At some point in the next week, or so, I will pack up yet another box of takeout food. It won’t be any different from the rest save for one fleeting detail that, if you didn’t know it, you would miss entirely. Indeed, if my general manager hadn’t pointed it out to me, I too would have been unaware that we’ve now sent close to 10,000 meals out into the world.
I’ve always been bad at marking significant moments or achievements. Guide inclusions or awards or reviews are noted quietly with a promise to acknowledge the accomplishment further down the line, perhaps when we have a day off together or don’t have to work an imminent service. The celebration rarely arrives. Even if such things were marked with vintage Champagne the occasion of packing up 10,000 takeout meals into paper bags doesn’t fill me with a sense of triumph.
It is, undoubtedly, an achievement of sorts but I take little joy in the survival of my business and even less in the unspoken secret of the profitability of it, especially as I see friends and colleagues struggling and action groups lobbying for state sponsorship to see our profession through what will be a long and dark and grim winter.
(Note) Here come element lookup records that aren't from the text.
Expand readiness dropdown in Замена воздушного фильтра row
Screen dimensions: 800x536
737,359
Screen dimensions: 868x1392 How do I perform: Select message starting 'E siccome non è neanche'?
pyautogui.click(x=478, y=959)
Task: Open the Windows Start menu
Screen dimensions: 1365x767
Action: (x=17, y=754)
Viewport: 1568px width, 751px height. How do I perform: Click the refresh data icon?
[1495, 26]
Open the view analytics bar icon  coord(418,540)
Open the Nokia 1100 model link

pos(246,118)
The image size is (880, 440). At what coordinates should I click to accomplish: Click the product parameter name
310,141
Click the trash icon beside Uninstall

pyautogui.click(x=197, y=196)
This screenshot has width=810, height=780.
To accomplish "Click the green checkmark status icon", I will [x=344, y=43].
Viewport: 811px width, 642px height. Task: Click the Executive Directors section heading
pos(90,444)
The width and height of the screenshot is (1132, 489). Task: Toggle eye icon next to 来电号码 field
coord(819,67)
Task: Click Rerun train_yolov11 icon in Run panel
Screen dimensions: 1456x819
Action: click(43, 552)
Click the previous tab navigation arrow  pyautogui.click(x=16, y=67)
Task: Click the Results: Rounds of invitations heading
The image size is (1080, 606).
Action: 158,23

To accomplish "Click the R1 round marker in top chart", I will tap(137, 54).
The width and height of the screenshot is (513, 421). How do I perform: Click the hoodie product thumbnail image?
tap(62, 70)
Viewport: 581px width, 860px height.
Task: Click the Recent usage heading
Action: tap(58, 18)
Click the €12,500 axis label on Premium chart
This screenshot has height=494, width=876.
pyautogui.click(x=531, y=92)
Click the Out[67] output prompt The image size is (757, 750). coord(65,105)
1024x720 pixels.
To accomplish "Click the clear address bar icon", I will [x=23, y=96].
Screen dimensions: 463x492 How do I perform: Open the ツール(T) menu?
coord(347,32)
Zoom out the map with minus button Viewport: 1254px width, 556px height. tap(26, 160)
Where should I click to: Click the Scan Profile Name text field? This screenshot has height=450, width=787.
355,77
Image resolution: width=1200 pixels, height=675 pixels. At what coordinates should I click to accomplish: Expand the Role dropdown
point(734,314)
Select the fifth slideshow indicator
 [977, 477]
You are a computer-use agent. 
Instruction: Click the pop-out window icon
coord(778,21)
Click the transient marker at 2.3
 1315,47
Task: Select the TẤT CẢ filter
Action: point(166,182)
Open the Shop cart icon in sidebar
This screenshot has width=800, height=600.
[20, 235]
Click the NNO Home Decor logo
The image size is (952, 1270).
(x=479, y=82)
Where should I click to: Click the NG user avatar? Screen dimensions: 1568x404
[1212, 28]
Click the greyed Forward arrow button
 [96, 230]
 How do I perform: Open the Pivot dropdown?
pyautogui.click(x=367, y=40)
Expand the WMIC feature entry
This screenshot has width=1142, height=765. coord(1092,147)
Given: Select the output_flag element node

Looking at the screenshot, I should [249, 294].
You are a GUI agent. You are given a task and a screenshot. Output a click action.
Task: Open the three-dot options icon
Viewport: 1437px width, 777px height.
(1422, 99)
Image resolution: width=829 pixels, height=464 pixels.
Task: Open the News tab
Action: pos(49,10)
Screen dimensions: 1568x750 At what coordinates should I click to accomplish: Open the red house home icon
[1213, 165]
For many, when lockdown restrictions were eased in the summer it was an opportunity to open the doors and embrace the freedom of cooking and serving, albeit operating under some draconian new measures. For reasons I explained previously, it was with a heavy heart that we continued to operate a takeout only operation.
The grim inevitability of a second wave of restrictions on indoor dining placed a burden on the restaurant during the summer months and there was no way we were going to mothball a successful business for one that carried undue risks, particularly the risk of closure. Furthermore, I realized that financially the business would be worse off due to reduced capacity and night time curfews – both of which would put pressure on the dining room and kitchen.
Sharing frustrations
It was a tough few months. The work remained repetitive and dull without the rush and emotional release of service, which is the payoff for the hard work of prep. I struggled with the notion that we were being left behind, that we were viewed as doomsayers and missing out on the opportunities to adapt and capitalize on the public’s lust for dining out after being unable to for so long – a lust that I too had and sated with several glorious (and relatively normal) meals out.
I never resented going into work but was worried I might come close, a concern I also had about my team. From the start we had an honest dialogue and we were all in agreement. We shared the same frustrations, the same anger and the same sense that we had nowhere to vent our passions – we all wanted to cook and to serve food on plates rather than in cardboard boxes. But once a week I’d check in and the consensus remained and so the boxes continued to pile up, now in their thousands, and the plates remained wrapped in plastic.
I desperately wanted to be wrong and take no pleasure in now knowing that I made the correct call but knowing that my business will make it through this crisis intact with a full team and money in the bank does at least allow me to sleep a little more soundly at night.